Material to process:

■ ■ ■ ■ ■ ■ ■

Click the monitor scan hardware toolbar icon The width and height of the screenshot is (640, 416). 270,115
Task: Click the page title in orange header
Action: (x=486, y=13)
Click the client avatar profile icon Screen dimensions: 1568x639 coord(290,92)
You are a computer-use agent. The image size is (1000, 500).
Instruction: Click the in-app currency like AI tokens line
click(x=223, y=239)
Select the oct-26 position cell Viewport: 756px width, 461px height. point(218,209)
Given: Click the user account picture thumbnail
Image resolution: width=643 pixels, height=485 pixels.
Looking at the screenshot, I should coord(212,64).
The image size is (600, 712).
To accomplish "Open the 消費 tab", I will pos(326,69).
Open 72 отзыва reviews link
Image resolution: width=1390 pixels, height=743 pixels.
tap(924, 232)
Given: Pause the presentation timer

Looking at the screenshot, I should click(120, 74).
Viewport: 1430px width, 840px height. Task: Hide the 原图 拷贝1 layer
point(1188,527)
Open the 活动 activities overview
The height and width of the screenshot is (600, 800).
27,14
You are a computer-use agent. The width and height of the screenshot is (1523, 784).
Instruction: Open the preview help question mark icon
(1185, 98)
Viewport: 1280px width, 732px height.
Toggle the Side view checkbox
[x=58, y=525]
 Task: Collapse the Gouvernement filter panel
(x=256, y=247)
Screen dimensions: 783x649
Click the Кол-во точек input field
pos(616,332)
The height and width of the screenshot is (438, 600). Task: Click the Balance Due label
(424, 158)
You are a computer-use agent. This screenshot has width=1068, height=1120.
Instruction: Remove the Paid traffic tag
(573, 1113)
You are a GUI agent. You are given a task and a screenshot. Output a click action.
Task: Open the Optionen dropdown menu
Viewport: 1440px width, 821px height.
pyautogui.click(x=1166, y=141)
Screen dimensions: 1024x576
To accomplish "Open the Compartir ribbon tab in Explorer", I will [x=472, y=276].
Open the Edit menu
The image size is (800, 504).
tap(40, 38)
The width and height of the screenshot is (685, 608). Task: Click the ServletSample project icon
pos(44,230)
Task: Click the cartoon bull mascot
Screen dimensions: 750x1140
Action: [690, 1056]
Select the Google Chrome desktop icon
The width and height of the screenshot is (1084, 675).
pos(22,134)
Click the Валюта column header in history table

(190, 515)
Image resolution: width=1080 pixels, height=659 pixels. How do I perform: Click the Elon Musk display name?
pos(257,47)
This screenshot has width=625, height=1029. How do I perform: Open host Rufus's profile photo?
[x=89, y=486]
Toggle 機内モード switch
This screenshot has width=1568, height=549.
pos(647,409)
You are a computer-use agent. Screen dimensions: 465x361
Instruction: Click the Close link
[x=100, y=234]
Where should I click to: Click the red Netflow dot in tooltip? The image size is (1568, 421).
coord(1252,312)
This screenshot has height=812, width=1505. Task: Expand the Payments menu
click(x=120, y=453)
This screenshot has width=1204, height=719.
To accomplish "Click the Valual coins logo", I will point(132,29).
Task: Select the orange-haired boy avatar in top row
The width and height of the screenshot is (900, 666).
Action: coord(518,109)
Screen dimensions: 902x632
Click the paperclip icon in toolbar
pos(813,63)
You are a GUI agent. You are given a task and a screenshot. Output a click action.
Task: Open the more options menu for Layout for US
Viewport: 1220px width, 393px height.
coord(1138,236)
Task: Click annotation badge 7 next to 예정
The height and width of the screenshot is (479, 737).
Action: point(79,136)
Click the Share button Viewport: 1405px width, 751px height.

■ ■ ■ ■ ■ ■ ■

What is being asked: What you return should be exactly the lines above, starting at the one with "Given: Click the" and ending at the one with "Screen dimensions: 783x649", and nothing else.

Exercise solution:
Given: Click the user account picture thumbnail
Image resolution: width=643 pixels, height=485 pixels.
Looking at the screenshot, I should coord(212,64).
The image size is (600, 712).
To accomplish "Open the 消費 tab", I will pos(326,69).
Open 72 отзыва reviews link
Image resolution: width=1390 pixels, height=743 pixels.
tap(924, 232)
Given: Pause the presentation timer

Looking at the screenshot, I should click(120, 74).
Viewport: 1430px width, 840px height. Task: Hide the 原图 拷贝1 layer
point(1188,527)
Open the 活动 activities overview
The height and width of the screenshot is (600, 800).
27,14
You are a computer-use agent. The width and height of the screenshot is (1523, 784).
Instruction: Open the preview help question mark icon
(1185, 98)
Viewport: 1280px width, 732px height.
Toggle the Side view checkbox
[x=58, y=525]
 Task: Collapse the Gouvernement filter panel
(x=256, y=247)
Screen dimensions: 783x649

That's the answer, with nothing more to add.